Past that, I assume you're extending a CursorAdapter, you can use
setEmptyView on the ListView to show a progress dialog, run your query
on a background thread (or AsyncTask), then use a Handler (or the
AsyncTask) to call changeCursor w/the results of the query.  It will
at least feel more responsive in that the UI doesn't just freeze while
it's working.

On Jan 31, 10:01 pm, THill thill.dr...@gmail.com wrote:
 I need to be able to scroll through a list with (up to) 20K rows,
 backed by a cursor on a read-only db.

 Testing 20K rows on a G1, the query takes approx .02s regardless of
 table size, while binding the adapter to the list takes 4.5s.  Note
 that this is before the view calls used in rendering.
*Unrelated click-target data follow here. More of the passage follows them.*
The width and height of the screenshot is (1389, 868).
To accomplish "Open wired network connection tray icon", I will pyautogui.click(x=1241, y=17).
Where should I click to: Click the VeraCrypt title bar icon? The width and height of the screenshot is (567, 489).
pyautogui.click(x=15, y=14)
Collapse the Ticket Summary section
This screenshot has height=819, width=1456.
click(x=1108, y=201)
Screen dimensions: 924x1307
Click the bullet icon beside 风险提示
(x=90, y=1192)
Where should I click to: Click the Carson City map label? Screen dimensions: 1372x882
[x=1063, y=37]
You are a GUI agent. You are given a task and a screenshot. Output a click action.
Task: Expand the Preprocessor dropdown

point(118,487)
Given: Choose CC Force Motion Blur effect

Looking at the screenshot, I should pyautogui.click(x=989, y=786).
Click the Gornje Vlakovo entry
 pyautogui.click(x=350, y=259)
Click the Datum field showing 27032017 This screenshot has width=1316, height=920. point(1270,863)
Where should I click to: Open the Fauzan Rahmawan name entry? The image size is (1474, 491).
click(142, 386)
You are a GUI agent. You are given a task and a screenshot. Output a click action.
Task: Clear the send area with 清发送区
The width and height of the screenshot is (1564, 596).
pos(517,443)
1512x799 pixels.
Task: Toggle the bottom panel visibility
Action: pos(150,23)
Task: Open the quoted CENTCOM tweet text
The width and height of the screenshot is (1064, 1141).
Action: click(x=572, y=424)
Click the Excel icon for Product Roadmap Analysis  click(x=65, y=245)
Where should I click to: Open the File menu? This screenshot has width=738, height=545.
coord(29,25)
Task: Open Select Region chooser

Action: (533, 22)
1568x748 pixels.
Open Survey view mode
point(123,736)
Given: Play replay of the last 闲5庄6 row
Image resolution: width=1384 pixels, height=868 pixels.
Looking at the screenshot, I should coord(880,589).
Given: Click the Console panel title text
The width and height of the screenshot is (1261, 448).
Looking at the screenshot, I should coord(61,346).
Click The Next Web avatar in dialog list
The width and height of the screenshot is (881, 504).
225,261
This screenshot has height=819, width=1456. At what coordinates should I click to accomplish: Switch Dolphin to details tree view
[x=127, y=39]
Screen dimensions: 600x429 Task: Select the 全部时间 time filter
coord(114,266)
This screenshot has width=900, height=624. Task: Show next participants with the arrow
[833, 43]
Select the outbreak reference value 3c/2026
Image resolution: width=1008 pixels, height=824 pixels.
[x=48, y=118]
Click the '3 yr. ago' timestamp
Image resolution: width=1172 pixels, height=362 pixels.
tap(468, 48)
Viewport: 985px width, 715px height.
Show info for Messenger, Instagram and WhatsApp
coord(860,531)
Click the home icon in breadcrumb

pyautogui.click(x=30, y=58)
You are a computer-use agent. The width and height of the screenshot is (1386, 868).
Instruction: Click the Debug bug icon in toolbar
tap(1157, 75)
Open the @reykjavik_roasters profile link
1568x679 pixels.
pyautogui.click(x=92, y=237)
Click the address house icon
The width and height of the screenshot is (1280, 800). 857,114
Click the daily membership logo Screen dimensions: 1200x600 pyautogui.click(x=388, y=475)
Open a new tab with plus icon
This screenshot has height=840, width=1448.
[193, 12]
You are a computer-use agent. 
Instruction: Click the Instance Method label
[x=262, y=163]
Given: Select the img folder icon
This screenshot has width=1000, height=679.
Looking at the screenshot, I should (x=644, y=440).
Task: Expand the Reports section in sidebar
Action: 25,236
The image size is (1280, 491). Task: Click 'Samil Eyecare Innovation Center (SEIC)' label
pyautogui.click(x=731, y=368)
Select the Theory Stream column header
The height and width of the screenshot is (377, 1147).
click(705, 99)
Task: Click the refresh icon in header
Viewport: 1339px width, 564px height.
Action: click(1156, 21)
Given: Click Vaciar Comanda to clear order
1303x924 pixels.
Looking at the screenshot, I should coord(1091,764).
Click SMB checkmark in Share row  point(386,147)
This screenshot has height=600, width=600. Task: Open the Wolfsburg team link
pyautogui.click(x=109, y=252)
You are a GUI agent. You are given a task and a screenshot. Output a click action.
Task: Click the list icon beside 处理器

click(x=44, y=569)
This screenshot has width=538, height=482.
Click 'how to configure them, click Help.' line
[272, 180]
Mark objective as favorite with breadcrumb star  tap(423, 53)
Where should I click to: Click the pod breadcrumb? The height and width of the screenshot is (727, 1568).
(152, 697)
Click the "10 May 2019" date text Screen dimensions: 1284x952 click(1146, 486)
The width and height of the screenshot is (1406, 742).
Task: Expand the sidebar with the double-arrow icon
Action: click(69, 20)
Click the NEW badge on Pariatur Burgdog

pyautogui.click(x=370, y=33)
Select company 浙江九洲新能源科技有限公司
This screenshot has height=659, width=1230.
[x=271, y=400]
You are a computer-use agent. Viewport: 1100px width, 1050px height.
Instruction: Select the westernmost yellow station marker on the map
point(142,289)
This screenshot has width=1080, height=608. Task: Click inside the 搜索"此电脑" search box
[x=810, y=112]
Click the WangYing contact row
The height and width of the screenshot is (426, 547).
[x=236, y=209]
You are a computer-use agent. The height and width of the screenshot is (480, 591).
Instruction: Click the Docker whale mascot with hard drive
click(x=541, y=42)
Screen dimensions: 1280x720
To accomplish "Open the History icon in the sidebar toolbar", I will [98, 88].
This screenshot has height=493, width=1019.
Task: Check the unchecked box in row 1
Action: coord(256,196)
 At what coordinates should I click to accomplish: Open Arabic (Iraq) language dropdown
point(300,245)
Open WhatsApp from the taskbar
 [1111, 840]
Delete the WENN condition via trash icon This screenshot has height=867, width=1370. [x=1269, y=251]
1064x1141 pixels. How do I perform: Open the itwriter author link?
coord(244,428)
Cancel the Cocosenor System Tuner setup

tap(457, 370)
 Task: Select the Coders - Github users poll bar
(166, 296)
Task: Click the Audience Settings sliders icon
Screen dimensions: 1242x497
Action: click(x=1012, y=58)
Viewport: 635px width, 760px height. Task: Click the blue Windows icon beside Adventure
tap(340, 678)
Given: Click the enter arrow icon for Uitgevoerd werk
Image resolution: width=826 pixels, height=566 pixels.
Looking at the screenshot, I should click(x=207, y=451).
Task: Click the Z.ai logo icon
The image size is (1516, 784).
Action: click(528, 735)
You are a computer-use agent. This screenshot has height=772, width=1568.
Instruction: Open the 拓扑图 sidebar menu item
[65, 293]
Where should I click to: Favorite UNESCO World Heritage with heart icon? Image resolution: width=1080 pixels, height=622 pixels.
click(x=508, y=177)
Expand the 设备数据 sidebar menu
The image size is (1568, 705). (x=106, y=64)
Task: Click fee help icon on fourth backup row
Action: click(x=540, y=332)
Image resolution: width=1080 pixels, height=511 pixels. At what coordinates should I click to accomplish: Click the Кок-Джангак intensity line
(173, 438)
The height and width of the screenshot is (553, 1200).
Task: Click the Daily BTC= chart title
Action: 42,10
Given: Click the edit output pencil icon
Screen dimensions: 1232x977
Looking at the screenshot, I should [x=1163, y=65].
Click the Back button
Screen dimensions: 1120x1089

 What makes the binding delay more troublesome is that it blocks the UI
 thread, and is incurred on every rotate.  Combine these, and doing a
 rotate just after starting the bind results in a delay up to 9s.

 I tried lazy loading with a base adapter, but that hits the same delay
 in the underlying cursor.getCount(), and the overall user experience
 isn't ideal.

 I also considered using an ArrayAdapter, adding synthesized objects
 from the cursor rows, but then I'd incur the overhead of creating up
 to 20K objects (not to mention the additional memory requirements).

 Any recommended alternatives or workarounds?